*What the task asks*: Tally the lines in the listing below that contain "will" and report the tally alone.

*Data for analysis*:
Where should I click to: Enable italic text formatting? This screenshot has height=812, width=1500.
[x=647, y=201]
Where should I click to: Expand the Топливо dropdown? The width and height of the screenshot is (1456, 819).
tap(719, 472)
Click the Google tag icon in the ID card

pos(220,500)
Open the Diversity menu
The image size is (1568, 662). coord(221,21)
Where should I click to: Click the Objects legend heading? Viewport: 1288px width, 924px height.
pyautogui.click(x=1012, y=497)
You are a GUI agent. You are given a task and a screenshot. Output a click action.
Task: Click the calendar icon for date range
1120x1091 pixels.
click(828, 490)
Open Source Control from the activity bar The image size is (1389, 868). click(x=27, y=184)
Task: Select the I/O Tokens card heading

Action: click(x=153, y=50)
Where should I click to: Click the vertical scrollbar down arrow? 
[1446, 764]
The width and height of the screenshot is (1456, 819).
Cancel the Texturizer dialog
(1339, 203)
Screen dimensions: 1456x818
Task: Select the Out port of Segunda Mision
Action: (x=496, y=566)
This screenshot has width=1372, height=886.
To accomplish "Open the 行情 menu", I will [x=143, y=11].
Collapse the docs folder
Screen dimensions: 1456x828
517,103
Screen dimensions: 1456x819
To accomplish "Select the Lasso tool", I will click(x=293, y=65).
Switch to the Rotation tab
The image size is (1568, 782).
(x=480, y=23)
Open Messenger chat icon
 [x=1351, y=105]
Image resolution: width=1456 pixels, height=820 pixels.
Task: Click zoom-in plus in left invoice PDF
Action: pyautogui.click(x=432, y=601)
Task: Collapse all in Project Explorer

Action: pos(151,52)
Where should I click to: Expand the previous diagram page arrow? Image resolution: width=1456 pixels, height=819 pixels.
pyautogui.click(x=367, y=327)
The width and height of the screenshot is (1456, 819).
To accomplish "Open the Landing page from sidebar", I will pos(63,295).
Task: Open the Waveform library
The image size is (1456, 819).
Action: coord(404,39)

*Task output*: 3